Nigeria Leads Countries with Most Christian Murders, Kidnappings of Clergy: Report

Sanctuary of the martyrs of brotherhood in Buta. Credit: ACN

The Catholic Pontifical and charity foundation, Aid to the Church in Need (ACN) International, has compiled a report that places Nigeria ahead of all countries in the world that experienced most kidnappings of Clergy and the killing of Christians in 2023.

According to the charity foundation, the number of Priests or women and men Religious kidnapped in 2023 dropped to 33 from 54 in 2022 “but remains significant.”

This number includes five Priests who were abducted in previous years, but remained in the hands of their kidnappers or were unaccounted for in 2023, such as Fr. Hans-Joachim Lohre, who was kidnapped in Mali in 2022, and released in November 2023.

“Nigeria leads the list by far,” ACN says on the kidnappings of religious people across the globe, adding that the West African country registered 28 cases of kidnapping, including three Catholic Nuns. 

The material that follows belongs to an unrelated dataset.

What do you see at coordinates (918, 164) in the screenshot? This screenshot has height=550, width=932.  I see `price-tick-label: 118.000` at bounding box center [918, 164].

Other countries where Priests were kidnapped, according to the Tuesday, January 9 ACN report, include Mali and Burkina Faso, while in Ethiopia one women Religious was abducted.

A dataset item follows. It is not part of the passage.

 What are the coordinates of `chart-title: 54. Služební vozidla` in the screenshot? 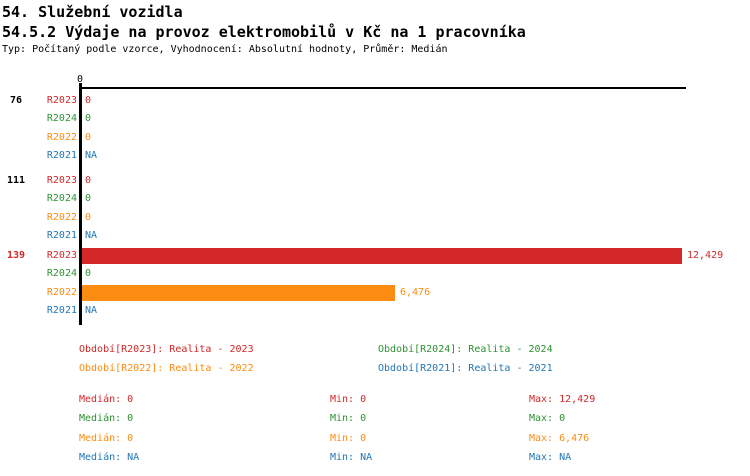 It's located at (92, 12).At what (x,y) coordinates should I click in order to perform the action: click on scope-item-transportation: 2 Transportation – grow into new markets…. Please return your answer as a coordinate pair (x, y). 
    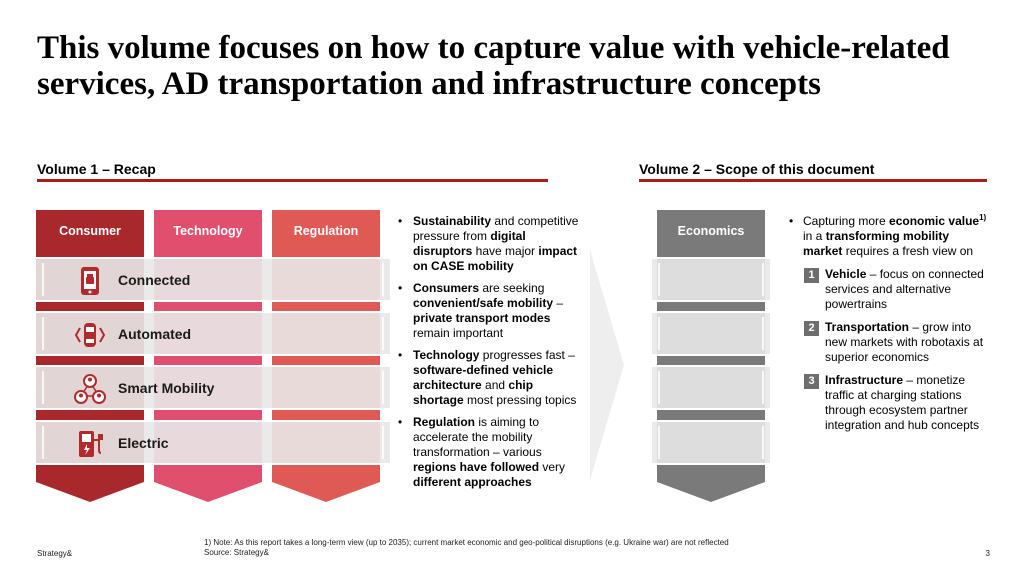
    Looking at the image, I should click on (887, 342).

The charity foundation recalls the one case in Nigeria of Godwin Eze, the monk who was murdered by his kidnappers, adding that the vast majority of those kidnapped ended up being released.

Numbers collected by ACN indicate that a total of 132 Catholic Priests and women and men Religious were either arrested, kidnapped or murdered across the world in 2023.

This, according to the charity foundation that reaches out to Christians in countries experiencing religious persecution, represents an increase from 124 in 2022.

“These are, however, the confirmed cases. The number could be higher since in some countries reliable information is difficult to obtain,” ACN clarifies.

Apart from the kidnapping of the religious, Nigeria also registered the highest number of murders of Christians.

More in Africa

“Tragically, in 2023, many Christians, and especially clergy and religious, paid a heavy price for their commitment to common good, human rights, religious freedom and the freedom of the communities and nations they serve,” ACN reports, adding that 2023 saw 14 murders, including 11 Priests, one Bishop, one Religious Brother and one Seminarian. This, according to the Pontifical organization, represents a drop from the 18 registered in 2022.

Seven of the killings took place in circumstances that were either unclear or not directly related to any confirmed incident of persecution.

Of the other seven deaths directly related to persecution, Nigeria again has the highest number on the list with three. Fr. Isaac Achi was brutally murdered in January, when he was unable to escape his residence as it burned to the ground following an attack, and seminarian Na’aman Danlami suffered the exact same fate, but in September. 

Soon afterwards, in October, the Benedictine monk Eze, who had been abducted along with two fellow novices, was murdered by his kidnappers.

ACN has classified some of the murders as being for reasons of persecution, despite the unclear motives of the murderers. Fr. Pamphili Nada, for instance, was killed in Tanzania by a man with mental issues. 


In December, Fr. Leopold Feyen, an elderly Belgian priest, was stabbed to death by armed men who broke into his house in the Democratic Republic of the Congo (DRC), where he had served for decades.

ACN further clarifies that as far as it was able to ascertain, no women Religious were murdered in 2023.

Regarding arrests, the international charity says that it tracks only those that are related to persecution, and not to proven cases of common criminality. Cases related to members of other confessions are also not considered in the list.

ACN compiled reports indicating that a total of 86 members of Clergy were arrested or detained at some point during 2023.

Arrests of Clergy were, however, rife outside Africa, the charity foundation says, and explains, “Nicaragua and Belarus lead the list of authoritarian regimes that have resorted to detaining priests and religious in order to punish the Church for speaking out against injustices and human rights violations, or merely for trying to operate freely.”